Dynamics: Theory and Application of Kane's Method OPEN ACCESS

REVIEWED BY OLIVIER A. BAUCHAU, Igor Sikorsky Professor of Rotorcraft, Department of Aerospace Engineering, University of Maryland, College Park, MD 20742.

Kane's method is a well-established approach to the formulation of the equations of motions of complex multibody mechanical systems. This method is systematic and clearly presented in the now famous book, Dynamics: Theory and Applications, by Kane and Levinson [1]. The present book, Dynamics: Theory and Application of Kane's Method, borrows material mostly from the original book of Kane and Levinson [1] and to a lesser extent, from the book, Spacecraft Dynamics, by Kane et al. [2]. New material and minor revisions contributed by Roithmayr and Hodges are distributed throughout the text. The book is a timely and welcome update of the work of Kane and Levinson, provides coverage of a broader class of problems, and presents recent advances in the field.

The book's layout follows closely that of the original work of Kane and Levinson. Special emphasis is given to the topic of constraints because classical approaches and Kane's method treat this topic differently. Furthermore, the treatment of motion constraints has been expanded to focus on the forces and torques required to enforce such constraints exactly. The chapter dealing with the extraction of information from the equation of motion has also been augmented to include the checking function, which can be constructed even when an energy integral does not exist.
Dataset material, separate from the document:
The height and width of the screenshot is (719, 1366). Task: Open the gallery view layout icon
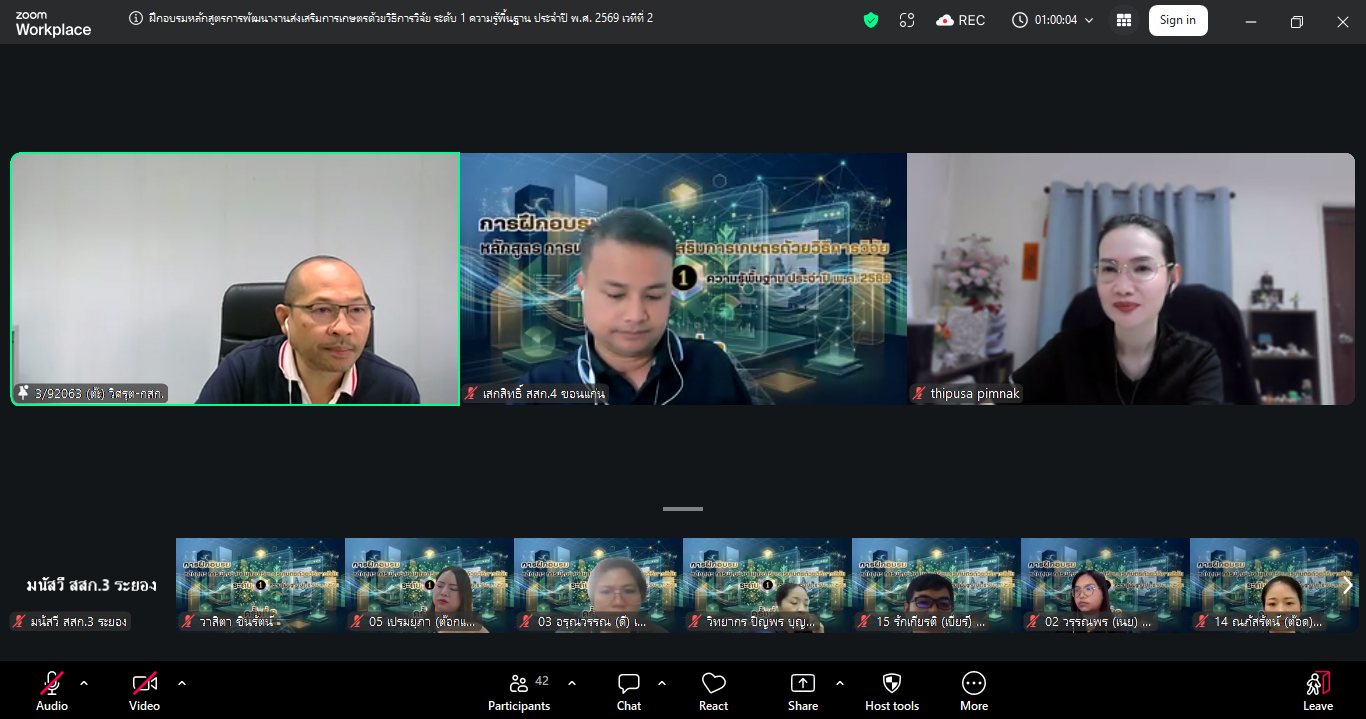[1124, 20]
The material presented in the last chapter, which deals with the manipulation of finite rotation, is largely drawn from the book Spacecraft Dynamics [2] with the exception of the first two sections that present the Wiener–Milenković parameters.

This book covers material presented in graduate-level courses in physics or mechanical and aerospace engineering. A typical course could be either a first-year graduate course in dynamics or a follow-up course, if the first-year introductory course is based on the classical treatment of dynamics. The coverage focuses on rigid multibody systems, such as spacecraft, robotic manipulators, or articulated mechanisms. From the onset of the presentation, a specific notation is introduced that emphasizes frames of reference, regarded as massless rigid bodies. Constraints are introduced early on: both holonomic and nonholonomic constraints are treated in a unified manner. Rather than enforcing constraints via the classical Lagrange multiplier technique, Kane's equations are used as the basis of the formulation.
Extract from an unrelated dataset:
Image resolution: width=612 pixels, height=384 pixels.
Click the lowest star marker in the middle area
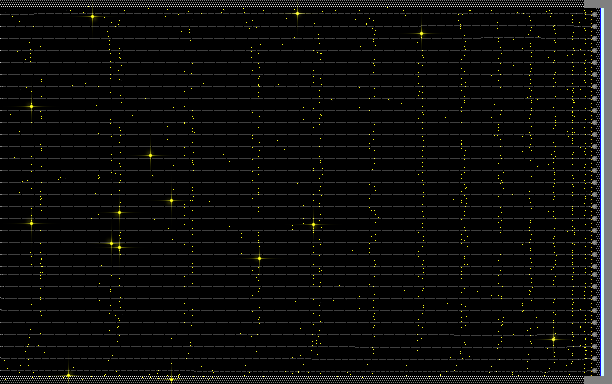(259, 258)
The book addresses the relevant topics in a sequential manner. After a review of basic calculus techniques in the first chapter, the kinematics of rigid bodies is presented, followed by the discussion of configuration and motion constraints. Mass distribution and generalized forces are presented next. Constraint forces and torques are discussed in an independent chapter. After a discussion of energy functions, the derivation of the equations of motion is presented, and the procedures for extracting information from these equations of motion are developed. The final chapter of the book is devoted to the representation of finite rotation.

Over one-quarter of the book is devoted to problem sets. Each group of problems refers to a specific section of the book. The difficulty of the problems is well graded, from the simplest to the more complex. While some of the problems are a direct application of the theory, many others contain additional useful information. Detailed suggestions are often provided to guide the student through the solution of sometimes challenging problems. Final results are always provided and their significance is often outlined.
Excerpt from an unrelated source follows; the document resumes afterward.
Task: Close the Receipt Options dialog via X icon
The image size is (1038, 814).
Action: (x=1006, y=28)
Dynamics: Theory and Application of Kane's Method is a timely update of the now classical book by Kane and Levinson by two authors, collectively with many decades of experience stretching across academia and government laboratories. While providing coverage of a broader class of problems and of recent advances in the field, the rigor and clarity of the original text is retained. This new book will be welcomed by many working on dynamics and control of complex mechanical and aerospace multibody systems.